For the past decade, semantic knowledge (Guranio, 2001) sources great influenced the domain of biomedical and healthcare informatics to achieve unambiguous knowledge interpretation and interoperability among heterogeneous healthcare systems, which has led to the development of various standard medical knowledge standards. For example, the International Classification of Diseases (ICD) hierarchically organizes various medical concepts in the domains such as diseases, symptoms, injuries, and procedures. Systematized Nomenclature of Medicine Clinical Terms (SNOMED-CT) is a computer-readable ontology of medical terms and instances providing codes, terms, synonyms and definitions covering medical domains such as diseases, findings, procedures, microorganisms, and substances and Diagnostic and Statistical (DSM) offers a common vocabulary and standard criteria for the classification of mental disorders. They are more than forty medical knowledge standards across the globe that capture semantics of various aspects of healthcare.

These medical standards have moved the healthcare informatics community towards uniform semantic interpretation and eased semantic interoperability issues when healthcare data is exchanged across heterogeneous healthcare systems. However, this has resulted in interoperability issues between the standards themselves.

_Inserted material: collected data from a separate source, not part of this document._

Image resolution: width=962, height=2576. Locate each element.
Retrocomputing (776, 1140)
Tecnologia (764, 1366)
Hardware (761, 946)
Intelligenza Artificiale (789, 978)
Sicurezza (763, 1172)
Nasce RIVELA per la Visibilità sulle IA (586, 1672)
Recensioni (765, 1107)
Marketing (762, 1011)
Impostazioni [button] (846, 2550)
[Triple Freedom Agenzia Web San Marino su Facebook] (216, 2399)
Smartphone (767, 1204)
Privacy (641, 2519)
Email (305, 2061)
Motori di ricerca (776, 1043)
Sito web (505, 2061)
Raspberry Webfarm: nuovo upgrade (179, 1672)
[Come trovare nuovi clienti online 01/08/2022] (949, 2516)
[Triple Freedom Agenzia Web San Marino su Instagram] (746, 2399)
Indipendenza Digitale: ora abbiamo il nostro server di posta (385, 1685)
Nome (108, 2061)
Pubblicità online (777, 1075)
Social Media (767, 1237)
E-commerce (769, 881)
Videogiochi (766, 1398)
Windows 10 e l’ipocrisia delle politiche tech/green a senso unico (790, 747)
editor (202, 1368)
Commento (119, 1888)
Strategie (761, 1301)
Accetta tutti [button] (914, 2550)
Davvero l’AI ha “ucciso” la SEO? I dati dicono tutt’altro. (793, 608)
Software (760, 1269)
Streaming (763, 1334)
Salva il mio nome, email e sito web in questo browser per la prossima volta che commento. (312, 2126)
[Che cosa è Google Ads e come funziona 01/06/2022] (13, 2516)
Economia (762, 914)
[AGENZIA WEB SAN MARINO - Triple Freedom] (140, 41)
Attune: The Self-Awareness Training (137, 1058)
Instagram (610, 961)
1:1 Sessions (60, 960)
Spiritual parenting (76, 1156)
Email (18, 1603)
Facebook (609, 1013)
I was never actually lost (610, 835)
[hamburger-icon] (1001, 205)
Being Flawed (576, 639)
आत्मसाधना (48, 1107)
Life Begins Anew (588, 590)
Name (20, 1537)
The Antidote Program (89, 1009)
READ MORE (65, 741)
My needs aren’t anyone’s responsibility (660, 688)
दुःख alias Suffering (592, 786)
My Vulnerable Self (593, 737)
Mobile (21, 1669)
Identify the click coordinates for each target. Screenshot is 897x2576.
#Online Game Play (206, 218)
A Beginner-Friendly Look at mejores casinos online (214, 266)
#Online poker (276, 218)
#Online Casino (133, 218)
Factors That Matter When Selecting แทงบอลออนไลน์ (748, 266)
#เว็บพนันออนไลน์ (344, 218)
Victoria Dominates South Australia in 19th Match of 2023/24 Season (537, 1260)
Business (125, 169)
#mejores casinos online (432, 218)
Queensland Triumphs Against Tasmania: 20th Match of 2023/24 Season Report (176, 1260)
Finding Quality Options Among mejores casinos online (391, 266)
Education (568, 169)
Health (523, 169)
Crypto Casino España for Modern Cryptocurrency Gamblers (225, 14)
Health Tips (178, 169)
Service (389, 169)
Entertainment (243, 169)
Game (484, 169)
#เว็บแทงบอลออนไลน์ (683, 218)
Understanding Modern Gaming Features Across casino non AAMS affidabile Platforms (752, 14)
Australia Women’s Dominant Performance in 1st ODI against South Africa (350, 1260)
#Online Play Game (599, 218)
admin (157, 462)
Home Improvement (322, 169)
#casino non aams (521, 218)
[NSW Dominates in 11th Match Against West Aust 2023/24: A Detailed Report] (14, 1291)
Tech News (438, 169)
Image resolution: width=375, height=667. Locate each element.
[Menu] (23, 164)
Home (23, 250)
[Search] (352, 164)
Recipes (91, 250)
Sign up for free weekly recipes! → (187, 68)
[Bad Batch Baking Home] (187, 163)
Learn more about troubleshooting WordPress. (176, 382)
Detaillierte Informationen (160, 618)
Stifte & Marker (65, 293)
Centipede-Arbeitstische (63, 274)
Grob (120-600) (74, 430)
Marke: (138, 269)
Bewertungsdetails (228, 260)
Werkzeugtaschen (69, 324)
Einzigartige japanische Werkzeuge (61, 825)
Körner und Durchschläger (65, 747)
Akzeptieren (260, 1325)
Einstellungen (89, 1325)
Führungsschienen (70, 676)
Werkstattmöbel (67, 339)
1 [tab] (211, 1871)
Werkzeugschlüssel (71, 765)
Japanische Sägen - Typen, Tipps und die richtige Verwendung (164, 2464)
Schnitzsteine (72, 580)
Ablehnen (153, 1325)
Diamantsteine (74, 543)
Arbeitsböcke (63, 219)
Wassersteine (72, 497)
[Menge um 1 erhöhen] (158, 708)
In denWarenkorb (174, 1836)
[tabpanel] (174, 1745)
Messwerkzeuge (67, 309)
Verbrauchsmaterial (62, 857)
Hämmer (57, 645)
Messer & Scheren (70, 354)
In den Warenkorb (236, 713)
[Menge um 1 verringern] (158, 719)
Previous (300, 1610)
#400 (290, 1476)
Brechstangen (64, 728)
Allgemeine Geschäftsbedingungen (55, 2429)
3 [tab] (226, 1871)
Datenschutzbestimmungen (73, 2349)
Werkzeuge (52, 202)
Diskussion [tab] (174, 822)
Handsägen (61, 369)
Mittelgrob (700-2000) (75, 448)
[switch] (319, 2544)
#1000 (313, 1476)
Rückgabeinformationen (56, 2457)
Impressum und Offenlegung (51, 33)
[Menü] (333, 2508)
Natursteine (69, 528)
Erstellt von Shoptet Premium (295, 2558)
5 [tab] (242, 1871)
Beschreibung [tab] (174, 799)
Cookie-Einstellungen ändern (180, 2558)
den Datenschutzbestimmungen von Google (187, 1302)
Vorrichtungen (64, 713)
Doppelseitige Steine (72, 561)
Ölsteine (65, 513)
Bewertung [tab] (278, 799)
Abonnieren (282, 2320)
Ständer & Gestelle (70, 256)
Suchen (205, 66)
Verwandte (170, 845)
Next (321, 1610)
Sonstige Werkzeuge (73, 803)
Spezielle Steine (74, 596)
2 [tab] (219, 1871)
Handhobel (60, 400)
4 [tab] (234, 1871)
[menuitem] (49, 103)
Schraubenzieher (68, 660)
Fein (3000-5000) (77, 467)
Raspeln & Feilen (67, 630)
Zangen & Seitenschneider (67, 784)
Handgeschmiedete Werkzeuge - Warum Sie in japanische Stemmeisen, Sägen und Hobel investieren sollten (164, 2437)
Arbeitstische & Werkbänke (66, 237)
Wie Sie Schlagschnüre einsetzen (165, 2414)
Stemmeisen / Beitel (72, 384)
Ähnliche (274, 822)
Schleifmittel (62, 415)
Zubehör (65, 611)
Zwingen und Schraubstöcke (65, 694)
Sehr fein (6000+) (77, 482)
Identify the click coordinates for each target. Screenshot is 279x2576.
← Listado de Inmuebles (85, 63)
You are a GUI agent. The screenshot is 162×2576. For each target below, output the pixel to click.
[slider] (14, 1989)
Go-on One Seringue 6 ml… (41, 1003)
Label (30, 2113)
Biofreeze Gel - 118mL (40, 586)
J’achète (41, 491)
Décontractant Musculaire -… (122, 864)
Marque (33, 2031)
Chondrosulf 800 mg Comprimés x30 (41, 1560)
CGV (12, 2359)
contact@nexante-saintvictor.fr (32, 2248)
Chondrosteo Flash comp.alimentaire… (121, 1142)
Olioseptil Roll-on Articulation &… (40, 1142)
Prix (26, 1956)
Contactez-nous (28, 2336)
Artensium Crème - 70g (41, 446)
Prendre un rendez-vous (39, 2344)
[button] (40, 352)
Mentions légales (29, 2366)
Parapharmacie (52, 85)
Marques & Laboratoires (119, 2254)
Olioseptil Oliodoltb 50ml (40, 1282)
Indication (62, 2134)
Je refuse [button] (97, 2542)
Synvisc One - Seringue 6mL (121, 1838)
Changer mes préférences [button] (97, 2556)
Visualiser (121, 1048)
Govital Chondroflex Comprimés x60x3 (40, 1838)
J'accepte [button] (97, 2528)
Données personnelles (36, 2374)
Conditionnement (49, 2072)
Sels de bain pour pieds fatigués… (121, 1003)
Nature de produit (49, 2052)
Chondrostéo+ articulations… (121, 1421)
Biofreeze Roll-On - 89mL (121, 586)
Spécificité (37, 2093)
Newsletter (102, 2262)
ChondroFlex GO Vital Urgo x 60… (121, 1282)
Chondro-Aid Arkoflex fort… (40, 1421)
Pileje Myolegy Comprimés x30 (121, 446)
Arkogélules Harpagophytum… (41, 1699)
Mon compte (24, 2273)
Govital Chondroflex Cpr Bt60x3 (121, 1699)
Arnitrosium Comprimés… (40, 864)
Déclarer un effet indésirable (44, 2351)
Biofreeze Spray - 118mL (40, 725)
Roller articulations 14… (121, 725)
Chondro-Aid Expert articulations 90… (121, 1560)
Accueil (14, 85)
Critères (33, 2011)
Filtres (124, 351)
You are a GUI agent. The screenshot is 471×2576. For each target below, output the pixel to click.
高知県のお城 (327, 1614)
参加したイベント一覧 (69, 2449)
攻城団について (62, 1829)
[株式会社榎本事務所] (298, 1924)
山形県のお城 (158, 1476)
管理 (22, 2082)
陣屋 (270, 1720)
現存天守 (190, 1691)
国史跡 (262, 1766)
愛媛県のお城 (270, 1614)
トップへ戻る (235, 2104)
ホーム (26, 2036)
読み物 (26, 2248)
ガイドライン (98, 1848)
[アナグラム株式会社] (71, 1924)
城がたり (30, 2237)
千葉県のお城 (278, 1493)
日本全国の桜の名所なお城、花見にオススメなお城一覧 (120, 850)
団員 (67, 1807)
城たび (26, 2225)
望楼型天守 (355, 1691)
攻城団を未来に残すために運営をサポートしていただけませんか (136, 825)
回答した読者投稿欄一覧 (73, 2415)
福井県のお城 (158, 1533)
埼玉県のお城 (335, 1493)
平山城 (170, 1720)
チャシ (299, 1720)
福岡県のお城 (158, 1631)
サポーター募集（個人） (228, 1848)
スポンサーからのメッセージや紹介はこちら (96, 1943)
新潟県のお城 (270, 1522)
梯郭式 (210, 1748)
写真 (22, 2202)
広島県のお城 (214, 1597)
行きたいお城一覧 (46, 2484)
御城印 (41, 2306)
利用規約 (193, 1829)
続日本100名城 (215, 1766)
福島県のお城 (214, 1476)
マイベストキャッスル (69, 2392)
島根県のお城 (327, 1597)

This is due to the unique way the semantic knowledge is designed, structured and expressed in the individual knowledge standard. To address the interoperability issues between the standards and continue to capture medical knowledge, the National Library of Medicine has initiated the Unified Medical Language System (UMLS) (Browne, Divita, & McCray, 2003; Bodenreider, 2004; UMLS, 2009). The UMLS system is formed by aggregating millions of medical concepts from diverse medical knowledge standards (e.g., ICD, LOINC, SNOMED-CT, NCBI, etc.) and sources. The UMLS provides mappings (equivalence, parent, child, etc.) structure between the aggregated concepts and this mapping is leveraged to ease interoperability issues between medical standards. The UMLS system is comprised of three components: Semantic Network (SN), Metathesaurus (META) and Specialist Lexicon (SL). The UMLS-SN is formed by connecting defined semantic types with semantic relationships and UMLS-META comprises of millions of medical concepts obtained by aggregating various medical standards and is the heart of the UMLS.

The primary purpose of UMLS-SN is to classify the medical concepts captured in the UMLS-META. For example, the concepts such as Coughing, Redness of Eye, and Wheezing are of type Finding; Myocardial Infarction and Diabetes are of semantic type Disease or Syndrome;, and Hematologic Tests and Urinalysis are of semantic type Laboratory Procedure. The terms Finding, Disease of Syndrome and Laboratory Procedure are semantic types. The semantic types are connected using semantic relationships such as co-occurs_with (e.g. Finding co-occurs_with Finding), associated_with (e.g. Findings associated_with Pathologic Function), and so on. However, the success of employing the semantic knowledge captured by UMLS-SN in healthcare application research and development beyond UMLS is minimal due to the following key issues.

  • The software modeling principles and metamodels (e.g., UML, ERD, and XML) dominate the application design and development process. The UMLS-SN focuses on classifying medical concepts in UMLS-META, and its scope is restricted to the UMLS environment. There is no acceptable representation (e.g., UML, XML, or ERD) of its structure and semantics that can readily be used for designing health and biomedical application that is consistent with existing best software modeling principles and practices.

  • Each medical concept in UMLS-META is assigned to at least one semantic type from UMLS-SN for consistent classification. This process is complex and inconsistent (Kumar & Smith, 2003), as it requires constant expert human intervention. This process is against the principles of software modeling and design.